Il est né à Grasse en 1820 d'un père d'origine italienne (le grand-père de Charles, Carlo Negri, était venu à Grasse des environs de Milan) et d'une mère issue d'une vieille famille locale, les Isnard.
L'entreprise de confiserie familiale leur a permis de prospérer suffisamment pour envoyer Charles chez un professeur d'art à Aix-en-Provence à l'âge de 17 ans, puis aux Beaux-Arts de Paris en 1839 pour travailler, entre autres, sous la direction d'Ingres.
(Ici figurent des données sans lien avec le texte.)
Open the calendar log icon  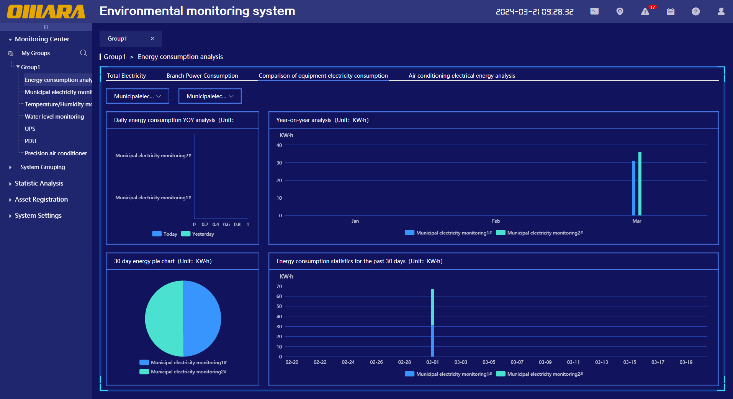pos(670,11)
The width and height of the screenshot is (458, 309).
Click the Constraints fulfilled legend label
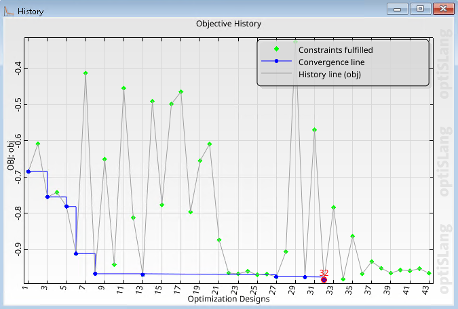[x=335, y=49]
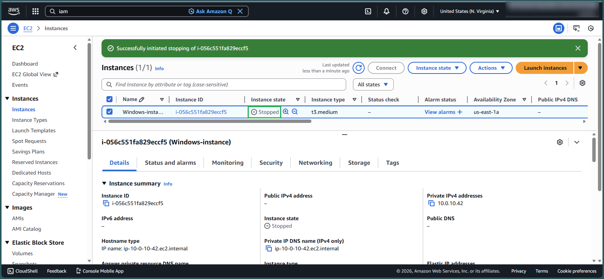Open the Security tab

(x=271, y=163)
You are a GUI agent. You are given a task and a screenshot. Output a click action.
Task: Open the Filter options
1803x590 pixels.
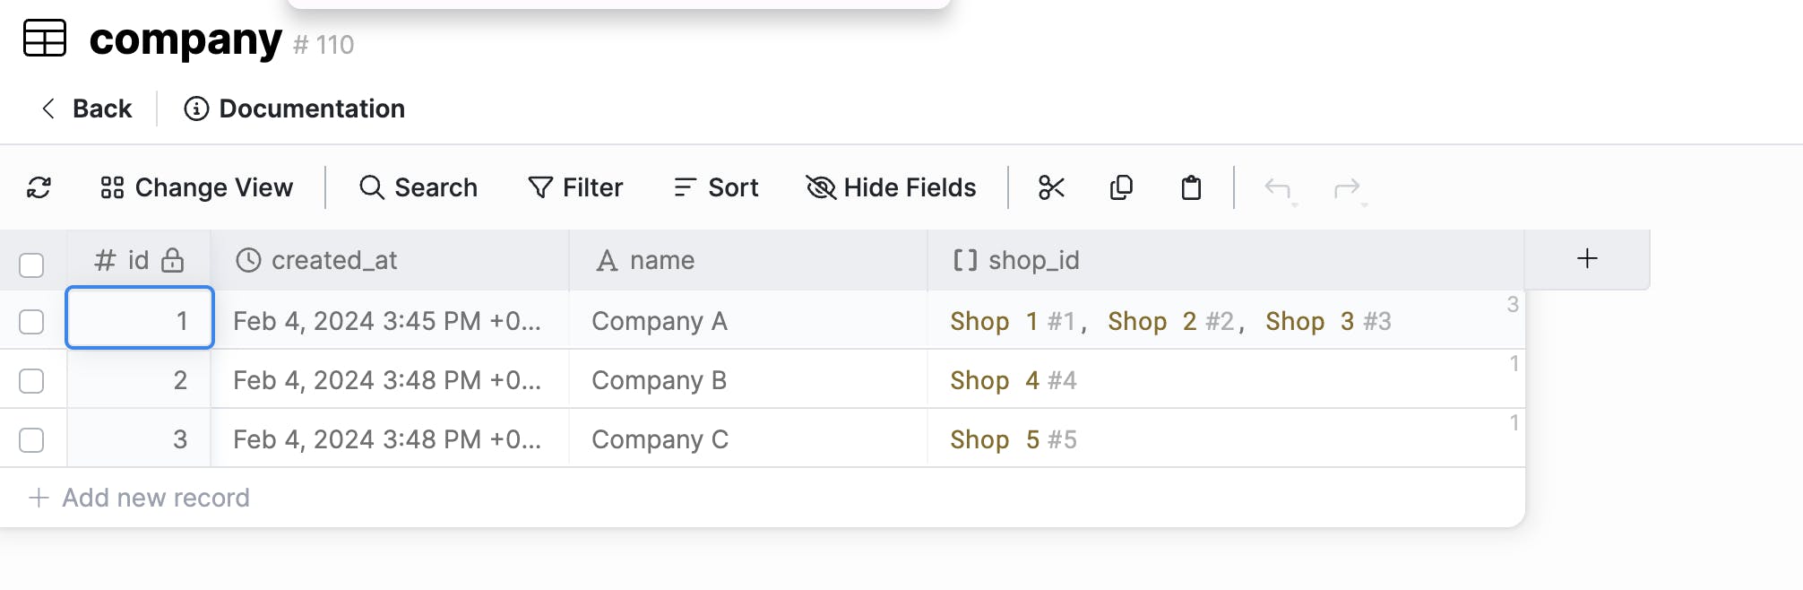pos(575,187)
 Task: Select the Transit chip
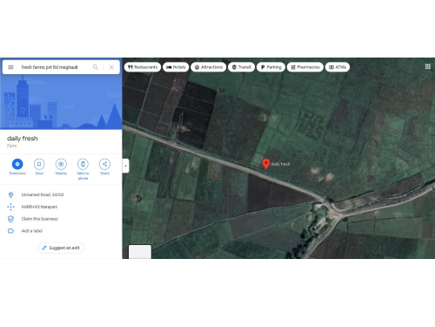pos(242,67)
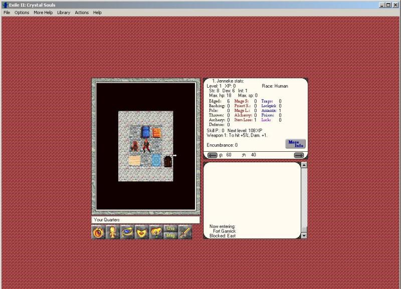Click the hand Get item button

pos(156,232)
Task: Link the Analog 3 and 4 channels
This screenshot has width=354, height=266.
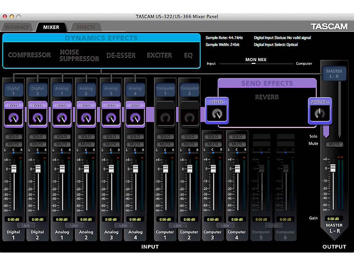Action: pos(123,225)
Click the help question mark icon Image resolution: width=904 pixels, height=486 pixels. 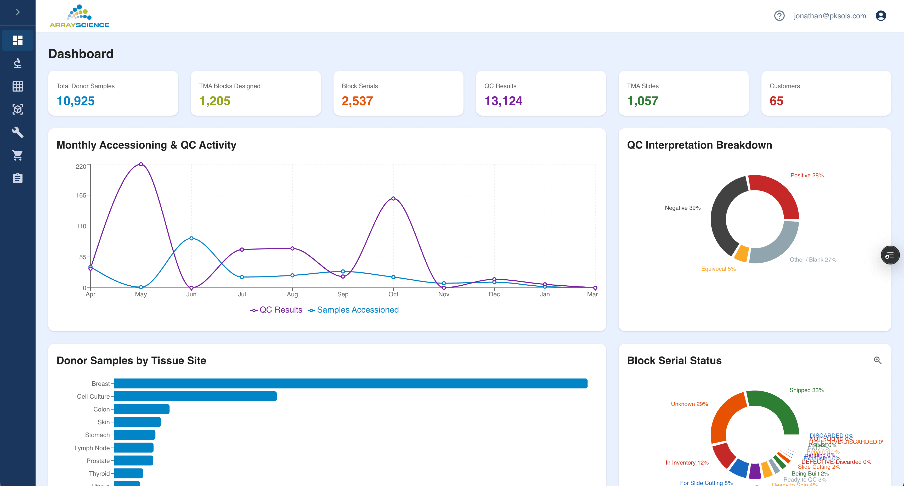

En 1844, l'un de ses professeurs l'initie à la nouvelle technologie de la photographie, qu'il considère comme un outil potentiel pour la création picturale. Nègre décide alors d'y voir un médium d'avenir. Il poursuit sa carrière de peintre tout en expérimentant et en développant de nouvelles techniques photographiques.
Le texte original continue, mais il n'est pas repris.